- STATED PROBLEM
Copy the stretch of entries from the line containing "Screen dimensions: 1109x502" through the line containing "will click(x=108, y=585).", both ends included, reproducing each line without any change.

(Part of a data file)

BEGIN

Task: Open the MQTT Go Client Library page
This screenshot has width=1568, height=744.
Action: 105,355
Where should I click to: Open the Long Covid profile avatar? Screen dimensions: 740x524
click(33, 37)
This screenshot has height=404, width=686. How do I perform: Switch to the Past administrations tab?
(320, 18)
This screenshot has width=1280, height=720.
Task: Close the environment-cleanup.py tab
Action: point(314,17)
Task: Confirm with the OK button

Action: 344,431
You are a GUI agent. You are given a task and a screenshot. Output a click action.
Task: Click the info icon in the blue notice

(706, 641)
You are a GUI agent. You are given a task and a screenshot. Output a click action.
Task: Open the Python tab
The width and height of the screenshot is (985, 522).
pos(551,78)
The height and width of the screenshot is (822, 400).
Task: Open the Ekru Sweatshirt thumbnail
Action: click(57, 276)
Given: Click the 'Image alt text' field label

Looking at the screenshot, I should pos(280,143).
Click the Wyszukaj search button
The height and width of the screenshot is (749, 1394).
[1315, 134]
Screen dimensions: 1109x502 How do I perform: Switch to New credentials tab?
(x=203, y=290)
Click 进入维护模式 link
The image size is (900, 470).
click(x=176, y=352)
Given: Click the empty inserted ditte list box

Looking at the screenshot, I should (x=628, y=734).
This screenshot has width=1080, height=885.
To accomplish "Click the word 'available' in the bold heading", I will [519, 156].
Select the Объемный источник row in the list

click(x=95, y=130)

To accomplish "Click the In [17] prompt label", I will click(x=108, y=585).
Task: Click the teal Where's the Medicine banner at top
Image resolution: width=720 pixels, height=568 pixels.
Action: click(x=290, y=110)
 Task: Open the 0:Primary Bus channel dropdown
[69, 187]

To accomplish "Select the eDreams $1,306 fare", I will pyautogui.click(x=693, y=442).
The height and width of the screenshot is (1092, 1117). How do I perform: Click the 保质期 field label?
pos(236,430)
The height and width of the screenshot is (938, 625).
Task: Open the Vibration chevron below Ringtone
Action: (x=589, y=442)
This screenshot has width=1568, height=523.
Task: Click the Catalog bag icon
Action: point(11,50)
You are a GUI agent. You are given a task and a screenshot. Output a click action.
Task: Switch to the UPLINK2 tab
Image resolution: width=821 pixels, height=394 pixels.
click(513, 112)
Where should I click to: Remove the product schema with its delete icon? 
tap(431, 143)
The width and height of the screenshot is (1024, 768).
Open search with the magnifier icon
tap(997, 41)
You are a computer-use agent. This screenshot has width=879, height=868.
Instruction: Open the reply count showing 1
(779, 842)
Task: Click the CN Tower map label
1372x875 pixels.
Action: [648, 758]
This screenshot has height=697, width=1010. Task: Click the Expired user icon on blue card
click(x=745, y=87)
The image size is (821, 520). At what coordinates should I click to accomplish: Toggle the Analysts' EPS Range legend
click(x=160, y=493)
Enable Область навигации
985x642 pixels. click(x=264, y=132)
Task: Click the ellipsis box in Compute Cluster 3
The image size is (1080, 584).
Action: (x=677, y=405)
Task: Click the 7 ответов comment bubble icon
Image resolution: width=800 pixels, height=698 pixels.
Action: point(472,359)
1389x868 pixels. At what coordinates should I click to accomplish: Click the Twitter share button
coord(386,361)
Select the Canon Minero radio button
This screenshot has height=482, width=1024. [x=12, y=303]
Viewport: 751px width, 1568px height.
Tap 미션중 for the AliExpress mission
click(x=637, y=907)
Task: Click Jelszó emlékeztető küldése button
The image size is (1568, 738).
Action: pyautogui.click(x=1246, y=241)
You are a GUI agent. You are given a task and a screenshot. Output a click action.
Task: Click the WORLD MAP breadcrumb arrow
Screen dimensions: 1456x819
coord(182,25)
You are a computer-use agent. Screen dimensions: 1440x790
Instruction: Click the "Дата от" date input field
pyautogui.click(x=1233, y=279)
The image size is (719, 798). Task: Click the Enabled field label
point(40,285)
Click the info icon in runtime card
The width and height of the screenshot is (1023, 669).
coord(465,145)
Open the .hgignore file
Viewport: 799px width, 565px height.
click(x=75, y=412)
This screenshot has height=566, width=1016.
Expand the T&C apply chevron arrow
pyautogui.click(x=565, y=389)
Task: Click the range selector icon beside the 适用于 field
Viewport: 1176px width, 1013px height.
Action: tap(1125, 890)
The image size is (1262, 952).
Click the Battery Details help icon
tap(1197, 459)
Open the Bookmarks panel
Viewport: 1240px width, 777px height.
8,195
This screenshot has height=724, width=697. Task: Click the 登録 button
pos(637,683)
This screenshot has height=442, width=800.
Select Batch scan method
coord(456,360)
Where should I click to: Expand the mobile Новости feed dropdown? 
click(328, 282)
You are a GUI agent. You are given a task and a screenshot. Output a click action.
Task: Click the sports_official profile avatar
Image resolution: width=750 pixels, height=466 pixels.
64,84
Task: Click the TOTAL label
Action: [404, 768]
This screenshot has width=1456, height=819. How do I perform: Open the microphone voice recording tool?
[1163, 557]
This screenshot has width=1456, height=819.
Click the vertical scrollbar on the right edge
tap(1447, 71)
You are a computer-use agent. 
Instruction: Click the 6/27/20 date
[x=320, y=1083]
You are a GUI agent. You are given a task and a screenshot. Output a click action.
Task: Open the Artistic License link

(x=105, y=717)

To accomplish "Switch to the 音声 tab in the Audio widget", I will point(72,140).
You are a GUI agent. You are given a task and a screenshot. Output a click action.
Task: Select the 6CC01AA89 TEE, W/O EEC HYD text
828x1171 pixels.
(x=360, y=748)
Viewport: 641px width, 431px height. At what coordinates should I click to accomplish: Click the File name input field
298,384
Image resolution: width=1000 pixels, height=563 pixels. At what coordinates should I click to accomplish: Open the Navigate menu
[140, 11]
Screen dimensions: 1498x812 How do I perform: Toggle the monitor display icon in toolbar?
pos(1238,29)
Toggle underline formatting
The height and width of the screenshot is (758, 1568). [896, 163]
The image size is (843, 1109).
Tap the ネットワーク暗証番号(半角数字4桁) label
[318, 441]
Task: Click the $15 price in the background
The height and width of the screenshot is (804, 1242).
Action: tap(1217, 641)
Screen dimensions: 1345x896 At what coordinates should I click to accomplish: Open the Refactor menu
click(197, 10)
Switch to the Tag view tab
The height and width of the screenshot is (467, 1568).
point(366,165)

END

- EXERCISE RESPONSE
Screen dimensions: 1109x502 How do I perform: Switch to New credentials tab?
(x=203, y=290)
Click 进入维护模式 link
The image size is (900, 470).
click(x=176, y=352)
Given: Click the empty inserted ditte list box

Looking at the screenshot, I should (x=628, y=734).
This screenshot has width=1080, height=885.
To accomplish "Click the word 'available' in the bold heading", I will [519, 156].
Select the Объемный источник row in the list

click(x=95, y=130)

To accomplish "Click the In [17] prompt label", I will click(x=108, y=585).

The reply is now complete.